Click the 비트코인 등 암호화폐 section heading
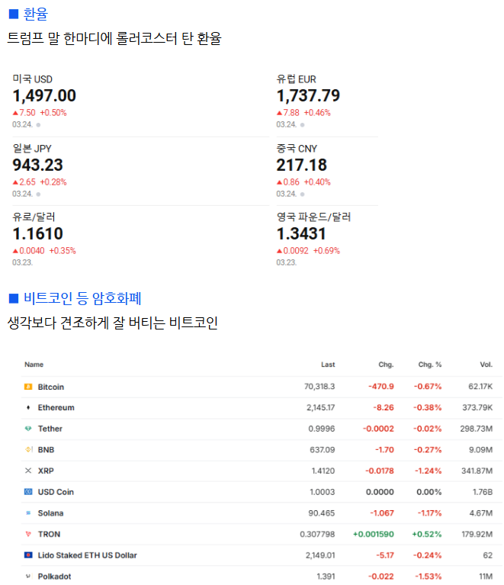Image resolution: width=504 pixels, height=585 pixels. click(x=82, y=298)
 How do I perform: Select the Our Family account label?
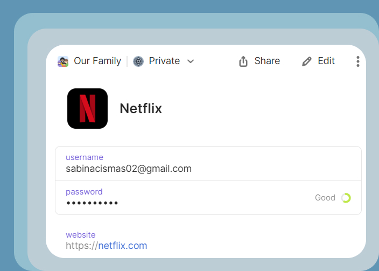97,61
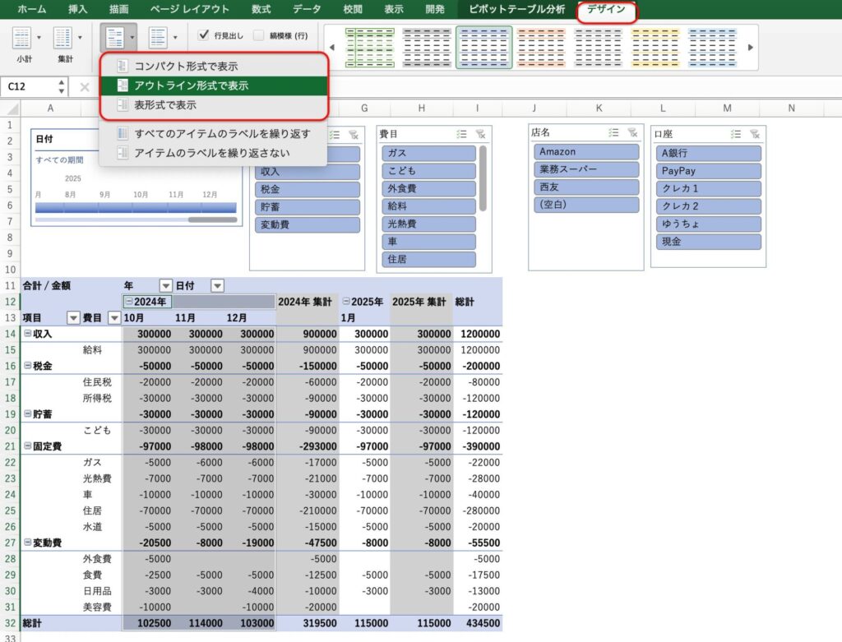Viewport: 842px width, 642px height.
Task: Switch to ピボットテーブル分析 tab
Action: point(516,10)
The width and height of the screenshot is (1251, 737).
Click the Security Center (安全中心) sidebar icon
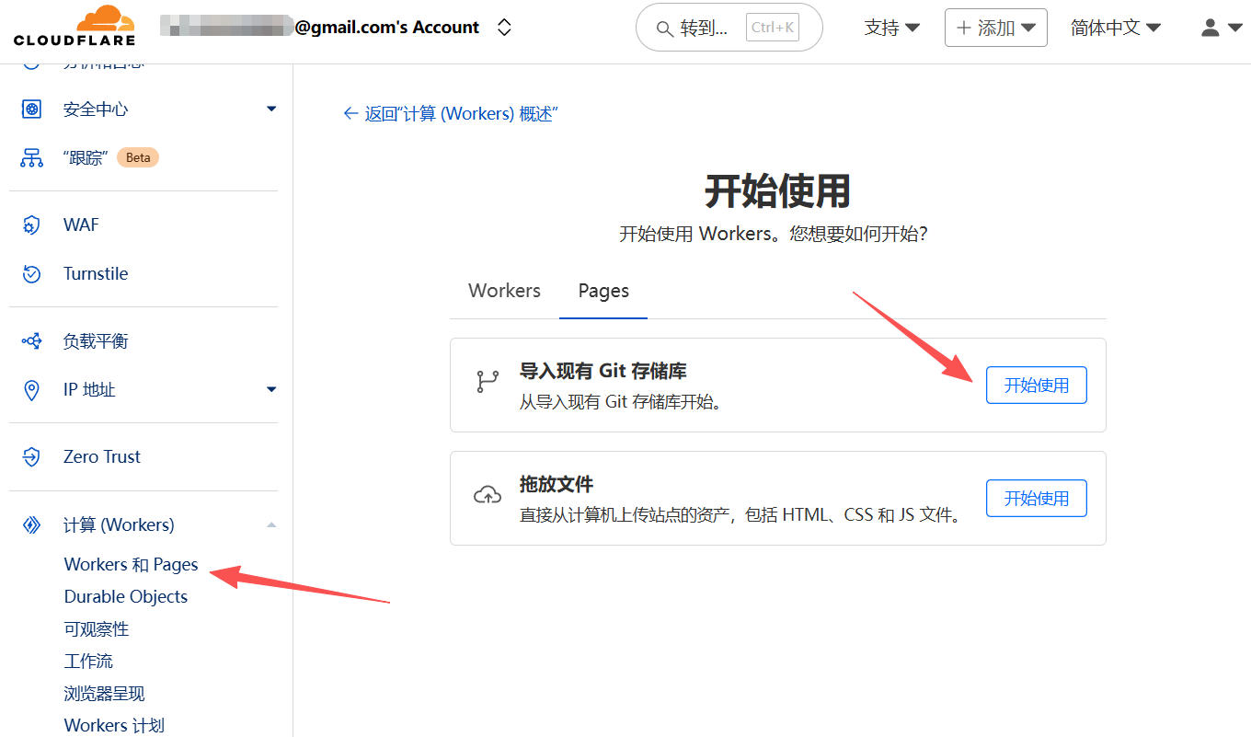[x=32, y=109]
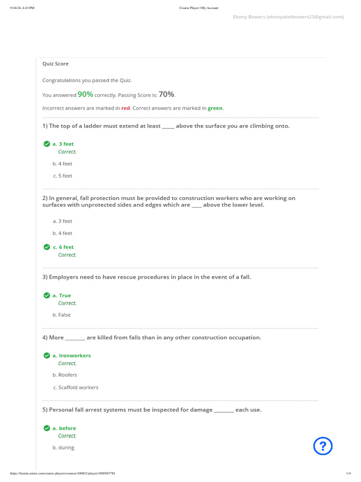The height and width of the screenshot is (482, 361).
Task: Click green checkmark beside 'True' answer
Action: 47,295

=====

• [About this exercise]: Set down the records again exactly as they appear, leaving each picture behind.

• [Completed task]:
Click the 비트코인 등 암호화폐 section heading
Image resolution: width=504 pixels, height=585 pixels. click(x=82, y=298)
 How do I perform: Select the Our Family account label?
97,61
Viewport: 842px width, 642px height.
Task: Switch to ピボットテーブル分析 tab
Action: point(516,10)
The width and height of the screenshot is (1251, 737).
Click the Security Center (安全中心) sidebar icon
[x=32, y=109]
The height and width of the screenshot is (482, 361).
Task: Click green checkmark beside 'True' answer
Action: 47,295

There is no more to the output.